*Exercise requirements*: Exactly those lines from the one with "Click the ฟีเจอร์หลัก heading" through the end of the listing below must be returned, and nothing else.

*Raw data*:
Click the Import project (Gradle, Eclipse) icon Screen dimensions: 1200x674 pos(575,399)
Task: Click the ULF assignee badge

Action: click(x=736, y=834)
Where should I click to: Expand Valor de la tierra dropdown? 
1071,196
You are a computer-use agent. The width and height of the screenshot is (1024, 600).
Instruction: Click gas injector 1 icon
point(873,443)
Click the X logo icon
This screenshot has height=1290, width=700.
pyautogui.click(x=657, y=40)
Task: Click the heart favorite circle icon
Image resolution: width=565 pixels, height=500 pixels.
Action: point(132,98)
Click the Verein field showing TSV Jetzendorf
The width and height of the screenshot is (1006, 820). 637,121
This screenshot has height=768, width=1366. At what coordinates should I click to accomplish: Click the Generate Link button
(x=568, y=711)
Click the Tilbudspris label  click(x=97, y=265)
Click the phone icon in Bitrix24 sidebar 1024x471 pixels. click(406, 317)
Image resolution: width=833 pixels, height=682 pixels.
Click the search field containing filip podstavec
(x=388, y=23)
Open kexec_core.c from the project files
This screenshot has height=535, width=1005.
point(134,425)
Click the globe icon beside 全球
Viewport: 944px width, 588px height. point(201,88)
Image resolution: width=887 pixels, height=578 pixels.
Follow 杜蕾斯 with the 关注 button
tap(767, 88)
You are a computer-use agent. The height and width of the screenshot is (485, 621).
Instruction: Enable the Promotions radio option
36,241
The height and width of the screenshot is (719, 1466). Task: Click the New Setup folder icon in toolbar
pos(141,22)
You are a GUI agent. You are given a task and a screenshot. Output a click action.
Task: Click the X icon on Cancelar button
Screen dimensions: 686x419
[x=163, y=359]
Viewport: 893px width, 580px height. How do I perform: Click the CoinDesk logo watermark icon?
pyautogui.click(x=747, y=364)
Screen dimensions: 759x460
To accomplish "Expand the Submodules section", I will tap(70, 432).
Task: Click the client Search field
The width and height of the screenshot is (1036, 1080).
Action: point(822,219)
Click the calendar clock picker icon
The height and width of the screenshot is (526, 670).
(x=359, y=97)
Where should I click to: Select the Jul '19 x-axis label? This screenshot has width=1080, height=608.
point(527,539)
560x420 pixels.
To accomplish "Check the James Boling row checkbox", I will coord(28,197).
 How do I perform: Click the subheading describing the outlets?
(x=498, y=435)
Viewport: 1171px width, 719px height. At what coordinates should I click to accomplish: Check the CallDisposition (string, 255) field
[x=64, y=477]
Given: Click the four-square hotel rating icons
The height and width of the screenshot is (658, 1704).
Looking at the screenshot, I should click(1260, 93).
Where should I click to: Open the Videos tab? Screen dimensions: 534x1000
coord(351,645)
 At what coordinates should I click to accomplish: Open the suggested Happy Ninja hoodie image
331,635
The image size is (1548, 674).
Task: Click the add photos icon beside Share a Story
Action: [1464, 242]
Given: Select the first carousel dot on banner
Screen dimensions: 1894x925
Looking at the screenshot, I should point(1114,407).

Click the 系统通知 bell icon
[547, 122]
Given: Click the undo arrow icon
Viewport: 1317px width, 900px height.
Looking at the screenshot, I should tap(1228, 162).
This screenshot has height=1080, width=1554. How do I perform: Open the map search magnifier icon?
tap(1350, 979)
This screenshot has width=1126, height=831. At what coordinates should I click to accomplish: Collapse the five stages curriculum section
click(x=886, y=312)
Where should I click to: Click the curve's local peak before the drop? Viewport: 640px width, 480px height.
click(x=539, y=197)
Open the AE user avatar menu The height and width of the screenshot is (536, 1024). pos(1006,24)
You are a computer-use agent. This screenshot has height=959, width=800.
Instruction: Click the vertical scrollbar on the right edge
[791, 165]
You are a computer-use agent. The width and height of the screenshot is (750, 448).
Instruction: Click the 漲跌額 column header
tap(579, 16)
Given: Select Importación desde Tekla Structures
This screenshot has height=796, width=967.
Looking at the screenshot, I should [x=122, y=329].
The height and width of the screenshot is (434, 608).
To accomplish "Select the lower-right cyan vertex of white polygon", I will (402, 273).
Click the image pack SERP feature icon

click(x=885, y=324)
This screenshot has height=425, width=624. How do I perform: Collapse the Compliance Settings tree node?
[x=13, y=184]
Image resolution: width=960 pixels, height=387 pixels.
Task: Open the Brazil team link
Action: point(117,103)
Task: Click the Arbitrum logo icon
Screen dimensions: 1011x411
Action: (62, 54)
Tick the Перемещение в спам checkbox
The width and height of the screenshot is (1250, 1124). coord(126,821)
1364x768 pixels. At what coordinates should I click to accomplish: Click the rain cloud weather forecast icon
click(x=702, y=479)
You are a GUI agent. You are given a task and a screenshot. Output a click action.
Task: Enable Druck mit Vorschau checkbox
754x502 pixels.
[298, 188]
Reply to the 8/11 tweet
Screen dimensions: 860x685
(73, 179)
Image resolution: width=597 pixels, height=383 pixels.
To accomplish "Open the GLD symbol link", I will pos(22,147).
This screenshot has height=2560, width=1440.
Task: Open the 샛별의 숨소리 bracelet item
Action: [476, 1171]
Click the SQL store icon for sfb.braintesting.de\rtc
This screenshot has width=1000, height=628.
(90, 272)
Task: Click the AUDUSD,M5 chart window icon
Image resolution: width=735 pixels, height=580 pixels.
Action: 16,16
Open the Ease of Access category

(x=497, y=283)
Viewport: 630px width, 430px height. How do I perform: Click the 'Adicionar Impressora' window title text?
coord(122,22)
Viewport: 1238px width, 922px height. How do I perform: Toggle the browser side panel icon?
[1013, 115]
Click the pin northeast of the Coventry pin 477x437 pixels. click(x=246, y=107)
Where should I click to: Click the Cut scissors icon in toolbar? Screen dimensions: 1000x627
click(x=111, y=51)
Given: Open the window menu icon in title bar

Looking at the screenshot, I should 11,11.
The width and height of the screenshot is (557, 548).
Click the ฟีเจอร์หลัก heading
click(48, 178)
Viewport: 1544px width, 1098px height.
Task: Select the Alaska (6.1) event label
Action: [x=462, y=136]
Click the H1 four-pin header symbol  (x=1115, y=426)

*Worked solution*:
Click the ฟีเจอร์หลัก heading
click(48, 178)
Viewport: 1544px width, 1098px height.
Task: Select the Alaska (6.1) event label
Action: [x=462, y=136]
Click the H1 four-pin header symbol  (x=1115, y=426)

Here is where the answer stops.